Smart/curly quotes have been a thorn in the side for a while. When users of some browsers paste out of Word and into Movable Type (eg. for NGNO), the smart and curly quotes would come out as question marks (i.e. unrecognized characters). I had taught them to either turn off Smart Quotes or save as text, open in SimpleText or NotePad, and paste from there. They hated me for it.
Just found Brad Choate’s regex plugin, which lets your MT templates do search/replace on-the-fly. Configured it to replace curlies with straights, problem solved.
Of course, working with PHP would have been easier in a case like this — would not have needed a plugin to churn text; but the benefits of using a prefab publishing platform outweigh these occasional downsides.

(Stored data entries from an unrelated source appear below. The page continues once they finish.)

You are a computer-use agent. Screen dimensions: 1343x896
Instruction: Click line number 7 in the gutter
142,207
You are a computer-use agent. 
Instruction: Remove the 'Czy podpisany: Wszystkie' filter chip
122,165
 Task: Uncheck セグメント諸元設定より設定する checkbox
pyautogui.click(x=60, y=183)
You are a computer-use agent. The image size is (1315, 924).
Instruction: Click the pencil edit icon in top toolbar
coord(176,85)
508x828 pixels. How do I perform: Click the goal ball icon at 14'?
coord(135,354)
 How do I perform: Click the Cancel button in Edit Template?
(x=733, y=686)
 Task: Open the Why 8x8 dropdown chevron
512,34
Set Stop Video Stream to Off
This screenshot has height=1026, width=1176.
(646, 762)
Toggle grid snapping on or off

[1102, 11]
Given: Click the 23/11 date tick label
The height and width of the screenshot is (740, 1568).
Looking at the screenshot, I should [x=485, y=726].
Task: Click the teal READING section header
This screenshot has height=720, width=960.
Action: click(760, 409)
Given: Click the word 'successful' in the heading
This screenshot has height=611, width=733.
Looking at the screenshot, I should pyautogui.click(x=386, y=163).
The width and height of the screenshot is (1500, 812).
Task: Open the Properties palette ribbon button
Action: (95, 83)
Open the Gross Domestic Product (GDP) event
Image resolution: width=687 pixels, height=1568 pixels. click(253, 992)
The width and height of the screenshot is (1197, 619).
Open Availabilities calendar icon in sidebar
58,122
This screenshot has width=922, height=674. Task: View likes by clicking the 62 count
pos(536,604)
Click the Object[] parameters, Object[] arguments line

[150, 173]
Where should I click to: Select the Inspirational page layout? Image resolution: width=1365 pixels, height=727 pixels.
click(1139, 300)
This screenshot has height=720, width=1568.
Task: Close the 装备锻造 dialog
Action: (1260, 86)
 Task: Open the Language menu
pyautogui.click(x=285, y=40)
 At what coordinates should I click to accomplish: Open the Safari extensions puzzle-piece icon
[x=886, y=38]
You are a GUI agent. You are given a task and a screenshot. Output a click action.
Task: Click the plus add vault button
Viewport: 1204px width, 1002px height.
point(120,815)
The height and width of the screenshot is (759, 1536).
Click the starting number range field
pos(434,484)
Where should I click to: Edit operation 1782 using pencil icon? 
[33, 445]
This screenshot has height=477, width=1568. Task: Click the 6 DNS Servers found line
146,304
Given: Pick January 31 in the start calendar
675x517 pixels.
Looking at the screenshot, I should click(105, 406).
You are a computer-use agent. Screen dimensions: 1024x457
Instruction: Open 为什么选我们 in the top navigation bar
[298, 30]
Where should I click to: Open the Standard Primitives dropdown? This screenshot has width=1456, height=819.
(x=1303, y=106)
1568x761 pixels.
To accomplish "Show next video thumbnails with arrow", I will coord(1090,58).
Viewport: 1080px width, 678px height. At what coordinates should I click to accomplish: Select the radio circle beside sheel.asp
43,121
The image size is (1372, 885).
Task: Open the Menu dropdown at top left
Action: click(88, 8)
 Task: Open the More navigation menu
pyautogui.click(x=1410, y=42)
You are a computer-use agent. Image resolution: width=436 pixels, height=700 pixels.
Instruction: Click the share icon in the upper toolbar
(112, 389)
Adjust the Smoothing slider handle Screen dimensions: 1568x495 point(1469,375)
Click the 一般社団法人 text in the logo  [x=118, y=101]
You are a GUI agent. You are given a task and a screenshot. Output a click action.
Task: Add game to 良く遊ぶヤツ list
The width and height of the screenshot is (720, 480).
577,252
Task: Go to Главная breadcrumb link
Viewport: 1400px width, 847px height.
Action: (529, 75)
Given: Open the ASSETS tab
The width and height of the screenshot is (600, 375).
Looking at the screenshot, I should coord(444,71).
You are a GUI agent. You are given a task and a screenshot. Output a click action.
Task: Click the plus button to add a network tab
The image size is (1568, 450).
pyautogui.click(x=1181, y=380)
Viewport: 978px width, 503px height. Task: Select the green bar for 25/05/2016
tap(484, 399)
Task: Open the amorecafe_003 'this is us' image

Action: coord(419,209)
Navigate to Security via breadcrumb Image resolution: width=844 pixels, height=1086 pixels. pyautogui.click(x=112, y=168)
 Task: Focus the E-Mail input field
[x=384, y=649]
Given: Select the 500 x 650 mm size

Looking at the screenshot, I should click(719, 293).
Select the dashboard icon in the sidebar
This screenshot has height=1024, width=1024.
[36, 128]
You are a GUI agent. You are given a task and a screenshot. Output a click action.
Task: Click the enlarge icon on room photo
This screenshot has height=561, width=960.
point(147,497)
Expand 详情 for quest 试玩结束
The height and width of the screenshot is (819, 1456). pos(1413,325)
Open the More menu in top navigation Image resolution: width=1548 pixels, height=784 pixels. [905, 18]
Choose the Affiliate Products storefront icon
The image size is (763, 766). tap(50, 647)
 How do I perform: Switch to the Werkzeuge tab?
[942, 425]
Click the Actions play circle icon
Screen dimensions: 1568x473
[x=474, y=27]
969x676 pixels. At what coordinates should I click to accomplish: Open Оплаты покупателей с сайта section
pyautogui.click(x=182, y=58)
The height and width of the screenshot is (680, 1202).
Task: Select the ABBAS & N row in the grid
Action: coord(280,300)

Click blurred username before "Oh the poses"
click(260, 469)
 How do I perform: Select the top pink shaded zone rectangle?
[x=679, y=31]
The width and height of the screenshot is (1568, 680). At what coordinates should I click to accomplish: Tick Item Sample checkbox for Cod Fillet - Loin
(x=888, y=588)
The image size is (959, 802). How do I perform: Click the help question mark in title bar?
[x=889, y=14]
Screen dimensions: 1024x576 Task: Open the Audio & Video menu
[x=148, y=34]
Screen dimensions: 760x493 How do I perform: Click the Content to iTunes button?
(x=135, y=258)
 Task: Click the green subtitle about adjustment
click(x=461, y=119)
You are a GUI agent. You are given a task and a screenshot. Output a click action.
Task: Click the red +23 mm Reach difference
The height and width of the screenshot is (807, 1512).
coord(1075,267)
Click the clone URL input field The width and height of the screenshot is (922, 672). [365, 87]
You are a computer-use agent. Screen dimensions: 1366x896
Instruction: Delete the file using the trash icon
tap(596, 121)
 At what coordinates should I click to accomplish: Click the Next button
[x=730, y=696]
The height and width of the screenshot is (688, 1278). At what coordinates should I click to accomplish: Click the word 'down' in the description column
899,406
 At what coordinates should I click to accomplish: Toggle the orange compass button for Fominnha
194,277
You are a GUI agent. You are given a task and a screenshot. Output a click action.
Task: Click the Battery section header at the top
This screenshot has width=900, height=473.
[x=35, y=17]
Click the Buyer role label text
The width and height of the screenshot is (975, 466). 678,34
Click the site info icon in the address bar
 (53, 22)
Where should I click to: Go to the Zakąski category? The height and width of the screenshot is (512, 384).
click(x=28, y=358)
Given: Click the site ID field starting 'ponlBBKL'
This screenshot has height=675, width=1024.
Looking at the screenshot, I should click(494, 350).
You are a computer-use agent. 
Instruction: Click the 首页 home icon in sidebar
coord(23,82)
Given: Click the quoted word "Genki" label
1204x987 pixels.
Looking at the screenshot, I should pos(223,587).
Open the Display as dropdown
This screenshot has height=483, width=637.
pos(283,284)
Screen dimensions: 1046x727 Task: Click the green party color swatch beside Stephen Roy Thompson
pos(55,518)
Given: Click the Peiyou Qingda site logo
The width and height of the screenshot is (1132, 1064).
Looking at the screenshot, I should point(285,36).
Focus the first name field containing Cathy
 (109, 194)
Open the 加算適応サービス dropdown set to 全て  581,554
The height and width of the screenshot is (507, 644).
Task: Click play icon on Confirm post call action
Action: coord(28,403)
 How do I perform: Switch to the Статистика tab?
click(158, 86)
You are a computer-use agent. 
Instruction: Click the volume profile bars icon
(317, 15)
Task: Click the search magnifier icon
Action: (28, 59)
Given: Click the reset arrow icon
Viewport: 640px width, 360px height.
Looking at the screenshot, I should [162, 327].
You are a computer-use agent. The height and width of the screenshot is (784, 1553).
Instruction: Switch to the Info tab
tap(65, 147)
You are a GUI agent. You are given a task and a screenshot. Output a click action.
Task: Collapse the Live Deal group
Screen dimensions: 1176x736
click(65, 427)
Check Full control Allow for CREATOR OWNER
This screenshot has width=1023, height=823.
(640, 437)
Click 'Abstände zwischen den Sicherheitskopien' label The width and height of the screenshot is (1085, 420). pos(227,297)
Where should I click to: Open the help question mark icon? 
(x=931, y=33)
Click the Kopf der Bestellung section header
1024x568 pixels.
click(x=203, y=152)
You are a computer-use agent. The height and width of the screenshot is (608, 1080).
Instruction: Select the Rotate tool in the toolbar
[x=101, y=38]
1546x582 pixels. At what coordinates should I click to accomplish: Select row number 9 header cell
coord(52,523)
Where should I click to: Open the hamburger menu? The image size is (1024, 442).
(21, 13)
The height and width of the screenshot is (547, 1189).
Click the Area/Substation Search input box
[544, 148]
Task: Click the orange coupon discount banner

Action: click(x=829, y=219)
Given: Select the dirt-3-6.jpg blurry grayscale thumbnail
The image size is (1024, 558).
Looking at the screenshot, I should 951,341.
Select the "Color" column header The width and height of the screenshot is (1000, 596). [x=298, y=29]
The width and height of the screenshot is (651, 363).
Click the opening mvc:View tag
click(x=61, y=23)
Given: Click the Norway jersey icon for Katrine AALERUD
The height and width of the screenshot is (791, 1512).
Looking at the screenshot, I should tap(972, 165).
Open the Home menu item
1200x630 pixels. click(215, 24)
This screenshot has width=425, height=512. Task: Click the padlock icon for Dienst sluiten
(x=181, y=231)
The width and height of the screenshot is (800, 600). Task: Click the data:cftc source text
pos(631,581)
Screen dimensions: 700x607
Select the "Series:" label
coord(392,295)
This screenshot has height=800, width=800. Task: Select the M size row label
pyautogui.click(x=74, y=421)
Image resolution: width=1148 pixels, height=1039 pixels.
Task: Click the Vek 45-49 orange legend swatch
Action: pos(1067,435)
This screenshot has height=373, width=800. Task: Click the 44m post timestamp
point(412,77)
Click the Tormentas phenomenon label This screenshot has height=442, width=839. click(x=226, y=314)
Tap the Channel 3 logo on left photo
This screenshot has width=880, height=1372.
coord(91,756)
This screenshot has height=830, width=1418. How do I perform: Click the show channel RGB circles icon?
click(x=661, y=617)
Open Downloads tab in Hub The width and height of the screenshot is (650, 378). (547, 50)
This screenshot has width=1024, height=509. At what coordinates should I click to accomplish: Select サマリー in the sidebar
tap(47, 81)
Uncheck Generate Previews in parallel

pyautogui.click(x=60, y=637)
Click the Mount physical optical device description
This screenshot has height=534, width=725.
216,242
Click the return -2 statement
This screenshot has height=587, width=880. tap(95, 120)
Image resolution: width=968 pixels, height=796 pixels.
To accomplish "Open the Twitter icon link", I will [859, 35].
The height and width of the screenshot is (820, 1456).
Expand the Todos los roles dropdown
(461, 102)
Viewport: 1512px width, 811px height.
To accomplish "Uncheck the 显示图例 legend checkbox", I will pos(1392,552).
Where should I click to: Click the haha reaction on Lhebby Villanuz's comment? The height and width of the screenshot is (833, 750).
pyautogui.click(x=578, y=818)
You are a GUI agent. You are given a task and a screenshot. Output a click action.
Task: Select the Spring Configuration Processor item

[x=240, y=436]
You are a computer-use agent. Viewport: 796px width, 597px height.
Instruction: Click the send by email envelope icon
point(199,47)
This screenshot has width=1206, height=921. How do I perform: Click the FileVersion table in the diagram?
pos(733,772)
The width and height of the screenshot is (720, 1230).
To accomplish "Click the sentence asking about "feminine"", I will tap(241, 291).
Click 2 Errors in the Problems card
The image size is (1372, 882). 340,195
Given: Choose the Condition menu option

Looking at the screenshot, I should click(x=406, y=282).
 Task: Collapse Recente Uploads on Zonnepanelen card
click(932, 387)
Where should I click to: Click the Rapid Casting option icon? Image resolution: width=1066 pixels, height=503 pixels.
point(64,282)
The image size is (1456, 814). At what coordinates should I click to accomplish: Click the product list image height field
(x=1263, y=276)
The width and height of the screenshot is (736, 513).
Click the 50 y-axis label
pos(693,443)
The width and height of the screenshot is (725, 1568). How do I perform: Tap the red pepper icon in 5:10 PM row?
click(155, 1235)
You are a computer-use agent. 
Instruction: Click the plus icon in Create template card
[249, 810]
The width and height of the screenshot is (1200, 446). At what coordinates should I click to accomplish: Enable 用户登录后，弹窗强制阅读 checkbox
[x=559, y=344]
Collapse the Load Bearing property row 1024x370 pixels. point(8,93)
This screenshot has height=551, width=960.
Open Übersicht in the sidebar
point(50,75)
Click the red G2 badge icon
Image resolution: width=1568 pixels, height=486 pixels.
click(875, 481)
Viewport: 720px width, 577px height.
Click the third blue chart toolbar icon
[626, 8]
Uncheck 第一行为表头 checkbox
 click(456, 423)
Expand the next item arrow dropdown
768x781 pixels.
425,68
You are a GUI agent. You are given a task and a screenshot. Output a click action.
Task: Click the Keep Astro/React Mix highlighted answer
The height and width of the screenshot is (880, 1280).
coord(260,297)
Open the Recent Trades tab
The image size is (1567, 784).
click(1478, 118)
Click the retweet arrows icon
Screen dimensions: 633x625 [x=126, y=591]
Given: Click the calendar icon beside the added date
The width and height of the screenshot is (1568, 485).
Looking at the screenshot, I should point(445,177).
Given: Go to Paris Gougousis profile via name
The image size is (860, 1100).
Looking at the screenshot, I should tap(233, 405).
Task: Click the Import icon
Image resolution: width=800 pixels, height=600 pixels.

3 Replies to “Curly Quotes”
Scot, is it possible to solve this problem a different way, by changing the text encoding of the pages as they are served? The TypePad Help FAQs seemed to imply this:
There’s some additional information in Joel Spolsky’s article on Unicode:
http://www.joelonsoftware.com/articles/Unicode.html (see the part about HTML encodings in the “The Single Most Important Fact About Encodings” section)
So couldn’t you just take the typographer’s (curly) quotation marks that people are pasting in and save them, and then set the encoding for your HTML pages to be appropriate for the characters being served up?
I also just discovered today that the wonderful regex plugin will help autocreate hyperlinks in the Edit Entry screen, something you could do with comments but not entries.
This is especially helpful to Mac users, who often do not get the text formatting buttons in MT’s editing screen.
Alderete, thanks much for the Spolsky link. It actually did occur to me that a different encoding might solve the problem, but, like the developers referenced at the start of his article, I recognized that I don’t know enough about encodings to mess with them without shooting myself in the foot. A side-effice of the America-centric thinking in which I’ve been a life-long cog.
It doesn’t seem that hard though, as Joel says, and seems it might be worth another look. It is vexing how differnetly the problem is handled by different browsers.
Until I get it fixed *right*, at least the straight quotes are handled consistently!